Sąsiady, reż. Grzegorz Królikiewicz
Reżyser konsekwentnie eksploruje kino wymagające czasu, skupienia i
zaangażowania widza. Internauci (demokracja) uważają, że
to szmira. To oczywiście efekt niewiedzy, że istnieje kino inne niż
narracyjne i braku pomysłu, jak takie filmy oglądać.
Autorem
zdjęć jest Krzysztof Ptak, znany choćby z Papuszy
i Domu złego.
Montaż wizualny i dźwiękowy oraz zdjęcia to dzieło. Do tego dochodzi perspektywa historyczna, bo film jest
nie tylko „jakiś” (to znaczy – dobrze sfilmowany), ale też „o
czymś” (opowiada historię). Cóż z tego, skoro to nie jest
historia kolesia, który przy pomocy magicznego młotka rozbija
hiperskorupę kosmicznego łowcy czołgów strzelających antymaterią
do wielkich pancernych owadów gwałcących rozpustne żony kowbojów.
Film do pokazywania chyba tylko w Polsce i nie dla wszystkich widzów. Rzecz dla tych, co mają sporo wolnego czasu. Bez
pośpiechu, bez tych wszystkich rzeczy, które należy zrobić po
projekcji. Wyłączyć się i patrzeć. Piękne, poetyckie kino o
teatralnym nadmiarze, aluzyjne, piętrowe.

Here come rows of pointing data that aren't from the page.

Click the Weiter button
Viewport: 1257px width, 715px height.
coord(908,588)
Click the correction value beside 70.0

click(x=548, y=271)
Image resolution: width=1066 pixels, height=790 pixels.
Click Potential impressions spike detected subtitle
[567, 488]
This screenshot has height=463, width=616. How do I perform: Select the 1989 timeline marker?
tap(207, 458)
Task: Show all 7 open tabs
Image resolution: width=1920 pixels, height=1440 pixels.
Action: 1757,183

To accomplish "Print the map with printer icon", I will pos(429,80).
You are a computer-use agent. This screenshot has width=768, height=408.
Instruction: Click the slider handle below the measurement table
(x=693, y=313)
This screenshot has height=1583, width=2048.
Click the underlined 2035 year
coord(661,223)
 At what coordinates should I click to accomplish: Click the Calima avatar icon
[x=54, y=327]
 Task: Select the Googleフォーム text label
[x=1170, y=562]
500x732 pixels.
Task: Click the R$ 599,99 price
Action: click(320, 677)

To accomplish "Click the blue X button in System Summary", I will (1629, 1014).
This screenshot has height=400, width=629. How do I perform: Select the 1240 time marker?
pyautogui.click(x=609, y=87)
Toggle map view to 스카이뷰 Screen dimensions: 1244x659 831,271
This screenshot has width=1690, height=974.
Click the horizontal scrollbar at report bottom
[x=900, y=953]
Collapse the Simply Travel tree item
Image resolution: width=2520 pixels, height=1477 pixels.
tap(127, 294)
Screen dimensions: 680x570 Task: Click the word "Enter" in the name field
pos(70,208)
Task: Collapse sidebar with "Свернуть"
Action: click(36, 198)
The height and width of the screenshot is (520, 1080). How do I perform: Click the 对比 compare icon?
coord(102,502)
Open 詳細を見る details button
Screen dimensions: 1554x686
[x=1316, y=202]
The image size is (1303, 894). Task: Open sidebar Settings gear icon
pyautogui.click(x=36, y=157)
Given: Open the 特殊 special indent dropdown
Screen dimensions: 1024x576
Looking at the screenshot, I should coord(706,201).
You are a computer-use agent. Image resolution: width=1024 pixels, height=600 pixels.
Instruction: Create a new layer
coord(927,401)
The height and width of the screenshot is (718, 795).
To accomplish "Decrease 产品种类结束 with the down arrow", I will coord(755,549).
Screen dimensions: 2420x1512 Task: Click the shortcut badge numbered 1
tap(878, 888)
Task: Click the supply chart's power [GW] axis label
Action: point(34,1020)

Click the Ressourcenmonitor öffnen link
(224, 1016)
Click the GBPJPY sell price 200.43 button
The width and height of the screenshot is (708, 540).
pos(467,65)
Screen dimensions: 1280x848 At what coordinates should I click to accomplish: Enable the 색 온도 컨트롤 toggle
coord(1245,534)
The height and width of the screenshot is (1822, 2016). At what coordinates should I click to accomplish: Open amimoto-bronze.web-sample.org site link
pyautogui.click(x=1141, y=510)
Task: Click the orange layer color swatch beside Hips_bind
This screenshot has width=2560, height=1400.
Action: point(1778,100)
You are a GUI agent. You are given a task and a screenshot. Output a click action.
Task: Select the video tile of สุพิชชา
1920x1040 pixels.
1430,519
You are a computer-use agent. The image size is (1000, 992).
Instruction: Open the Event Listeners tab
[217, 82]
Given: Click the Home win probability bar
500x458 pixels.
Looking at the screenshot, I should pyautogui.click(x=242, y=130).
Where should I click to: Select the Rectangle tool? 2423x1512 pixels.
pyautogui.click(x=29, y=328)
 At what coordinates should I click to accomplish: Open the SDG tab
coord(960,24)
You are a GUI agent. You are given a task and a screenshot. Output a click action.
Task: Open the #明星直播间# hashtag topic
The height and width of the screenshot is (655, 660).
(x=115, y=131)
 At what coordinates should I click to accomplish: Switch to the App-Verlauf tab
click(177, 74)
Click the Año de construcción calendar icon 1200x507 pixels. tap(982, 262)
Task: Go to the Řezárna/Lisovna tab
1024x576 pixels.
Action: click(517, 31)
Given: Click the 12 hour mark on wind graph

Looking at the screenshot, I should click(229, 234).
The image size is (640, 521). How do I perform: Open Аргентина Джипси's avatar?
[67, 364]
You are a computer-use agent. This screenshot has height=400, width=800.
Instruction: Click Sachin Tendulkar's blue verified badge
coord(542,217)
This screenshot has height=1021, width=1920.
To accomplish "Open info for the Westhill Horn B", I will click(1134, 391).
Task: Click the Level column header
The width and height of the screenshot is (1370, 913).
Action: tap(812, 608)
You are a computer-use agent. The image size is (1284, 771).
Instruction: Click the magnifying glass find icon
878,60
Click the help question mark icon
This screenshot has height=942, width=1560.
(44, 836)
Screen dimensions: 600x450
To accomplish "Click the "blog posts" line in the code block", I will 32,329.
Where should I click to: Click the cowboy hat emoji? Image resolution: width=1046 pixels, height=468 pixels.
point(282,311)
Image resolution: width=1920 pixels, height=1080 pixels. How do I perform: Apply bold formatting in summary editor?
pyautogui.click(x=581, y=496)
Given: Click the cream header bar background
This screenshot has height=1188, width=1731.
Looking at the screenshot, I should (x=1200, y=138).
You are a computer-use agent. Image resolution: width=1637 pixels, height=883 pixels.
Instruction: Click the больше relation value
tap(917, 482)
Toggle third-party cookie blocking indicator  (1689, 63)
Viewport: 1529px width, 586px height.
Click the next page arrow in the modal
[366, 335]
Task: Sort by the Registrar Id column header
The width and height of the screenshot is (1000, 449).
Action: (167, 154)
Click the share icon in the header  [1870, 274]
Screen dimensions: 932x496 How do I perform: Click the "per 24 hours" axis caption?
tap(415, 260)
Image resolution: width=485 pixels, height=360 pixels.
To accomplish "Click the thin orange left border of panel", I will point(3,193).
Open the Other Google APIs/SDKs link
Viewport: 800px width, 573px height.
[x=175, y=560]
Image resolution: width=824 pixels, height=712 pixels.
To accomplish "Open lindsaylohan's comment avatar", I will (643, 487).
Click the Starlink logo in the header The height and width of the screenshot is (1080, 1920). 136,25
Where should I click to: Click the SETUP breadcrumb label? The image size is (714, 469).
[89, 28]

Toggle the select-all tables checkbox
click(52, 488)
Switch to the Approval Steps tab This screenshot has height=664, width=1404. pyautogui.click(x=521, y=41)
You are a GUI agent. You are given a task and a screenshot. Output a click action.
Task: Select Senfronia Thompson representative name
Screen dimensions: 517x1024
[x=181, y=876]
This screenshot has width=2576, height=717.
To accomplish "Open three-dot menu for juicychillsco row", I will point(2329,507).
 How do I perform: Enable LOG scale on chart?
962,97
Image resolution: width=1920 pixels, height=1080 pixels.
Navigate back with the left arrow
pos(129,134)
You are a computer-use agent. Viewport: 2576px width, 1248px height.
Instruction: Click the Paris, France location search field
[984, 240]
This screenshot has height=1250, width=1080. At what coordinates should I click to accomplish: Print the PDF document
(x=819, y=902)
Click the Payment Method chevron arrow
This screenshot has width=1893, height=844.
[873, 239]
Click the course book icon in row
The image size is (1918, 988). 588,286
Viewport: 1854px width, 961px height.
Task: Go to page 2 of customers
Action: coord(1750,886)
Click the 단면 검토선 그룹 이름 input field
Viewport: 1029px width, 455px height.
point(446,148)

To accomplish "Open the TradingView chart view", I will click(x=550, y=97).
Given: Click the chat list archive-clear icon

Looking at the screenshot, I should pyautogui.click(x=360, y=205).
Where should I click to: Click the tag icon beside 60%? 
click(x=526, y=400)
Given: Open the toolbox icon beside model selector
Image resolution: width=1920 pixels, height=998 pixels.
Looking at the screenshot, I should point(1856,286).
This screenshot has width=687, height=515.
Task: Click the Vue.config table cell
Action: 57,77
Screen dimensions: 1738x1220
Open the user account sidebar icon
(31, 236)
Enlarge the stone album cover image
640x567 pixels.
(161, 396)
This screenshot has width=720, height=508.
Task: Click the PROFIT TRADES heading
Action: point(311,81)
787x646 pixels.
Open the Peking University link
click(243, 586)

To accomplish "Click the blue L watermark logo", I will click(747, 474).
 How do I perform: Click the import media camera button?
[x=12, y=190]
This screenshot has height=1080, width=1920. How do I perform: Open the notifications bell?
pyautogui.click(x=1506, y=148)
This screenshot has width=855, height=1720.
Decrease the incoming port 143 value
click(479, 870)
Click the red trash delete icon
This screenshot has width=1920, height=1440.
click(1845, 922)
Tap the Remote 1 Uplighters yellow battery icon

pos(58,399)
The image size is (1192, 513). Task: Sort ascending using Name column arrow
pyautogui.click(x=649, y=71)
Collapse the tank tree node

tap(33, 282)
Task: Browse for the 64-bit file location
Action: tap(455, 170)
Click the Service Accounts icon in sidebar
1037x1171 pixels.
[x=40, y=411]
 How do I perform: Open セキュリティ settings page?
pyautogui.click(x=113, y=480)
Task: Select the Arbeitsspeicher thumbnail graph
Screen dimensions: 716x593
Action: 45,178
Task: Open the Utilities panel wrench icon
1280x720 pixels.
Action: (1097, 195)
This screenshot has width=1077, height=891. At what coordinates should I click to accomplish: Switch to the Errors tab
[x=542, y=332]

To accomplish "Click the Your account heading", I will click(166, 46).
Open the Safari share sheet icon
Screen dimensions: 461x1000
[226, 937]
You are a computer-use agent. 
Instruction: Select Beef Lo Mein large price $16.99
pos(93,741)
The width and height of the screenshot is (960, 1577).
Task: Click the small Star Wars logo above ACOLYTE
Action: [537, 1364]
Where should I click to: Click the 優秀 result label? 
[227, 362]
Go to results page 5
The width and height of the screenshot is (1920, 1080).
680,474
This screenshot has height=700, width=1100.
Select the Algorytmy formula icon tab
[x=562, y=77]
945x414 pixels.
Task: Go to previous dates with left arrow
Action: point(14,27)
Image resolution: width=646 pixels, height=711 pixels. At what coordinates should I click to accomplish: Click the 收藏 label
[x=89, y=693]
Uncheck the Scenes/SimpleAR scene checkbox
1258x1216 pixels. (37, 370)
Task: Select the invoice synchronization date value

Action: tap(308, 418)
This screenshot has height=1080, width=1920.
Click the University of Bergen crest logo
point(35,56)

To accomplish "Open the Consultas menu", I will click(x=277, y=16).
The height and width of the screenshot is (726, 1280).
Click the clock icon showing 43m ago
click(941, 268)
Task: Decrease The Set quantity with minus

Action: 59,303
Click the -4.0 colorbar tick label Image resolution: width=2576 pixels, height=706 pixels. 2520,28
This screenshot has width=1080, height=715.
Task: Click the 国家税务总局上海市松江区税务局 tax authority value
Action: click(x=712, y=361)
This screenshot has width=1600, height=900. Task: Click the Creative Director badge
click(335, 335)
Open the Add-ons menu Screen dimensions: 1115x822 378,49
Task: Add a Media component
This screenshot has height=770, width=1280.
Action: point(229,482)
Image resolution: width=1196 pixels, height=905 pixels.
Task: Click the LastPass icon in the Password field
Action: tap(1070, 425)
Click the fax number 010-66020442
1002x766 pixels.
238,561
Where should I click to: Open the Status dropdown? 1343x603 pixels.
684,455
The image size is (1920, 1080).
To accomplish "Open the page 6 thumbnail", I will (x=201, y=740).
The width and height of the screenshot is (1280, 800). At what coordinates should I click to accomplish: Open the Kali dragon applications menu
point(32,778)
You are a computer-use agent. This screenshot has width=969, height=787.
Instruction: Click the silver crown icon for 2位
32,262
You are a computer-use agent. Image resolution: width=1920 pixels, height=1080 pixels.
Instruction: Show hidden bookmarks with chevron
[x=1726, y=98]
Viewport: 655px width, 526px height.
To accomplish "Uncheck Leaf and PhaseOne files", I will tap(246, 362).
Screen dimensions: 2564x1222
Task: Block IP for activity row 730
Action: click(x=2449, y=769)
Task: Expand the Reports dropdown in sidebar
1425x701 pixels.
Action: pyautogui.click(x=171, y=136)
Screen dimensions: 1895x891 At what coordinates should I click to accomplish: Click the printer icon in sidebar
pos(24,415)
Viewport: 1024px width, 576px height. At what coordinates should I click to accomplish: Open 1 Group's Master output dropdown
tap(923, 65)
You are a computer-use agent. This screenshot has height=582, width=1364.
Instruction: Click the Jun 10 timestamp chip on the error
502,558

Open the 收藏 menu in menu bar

Jest też nieco humoru,
nie tylko w momencie, kiedy pojawia się Mariusz Pudzianowski w roli
księdza.
Zarzuty: nadmiar ambicji „artystowskich”, historia jednak nie
jest aż tak zajmująca, żeby zastąpiły ją świetne skądinąd
zdjęcia i rewelacyjny montaż, chwilami brakło tempa (ale bynajmniej nie mam na
myśli potocznie pojętej „akcji”).
Film miał premierę na świecie w 2014, a w Polsce – w 2015.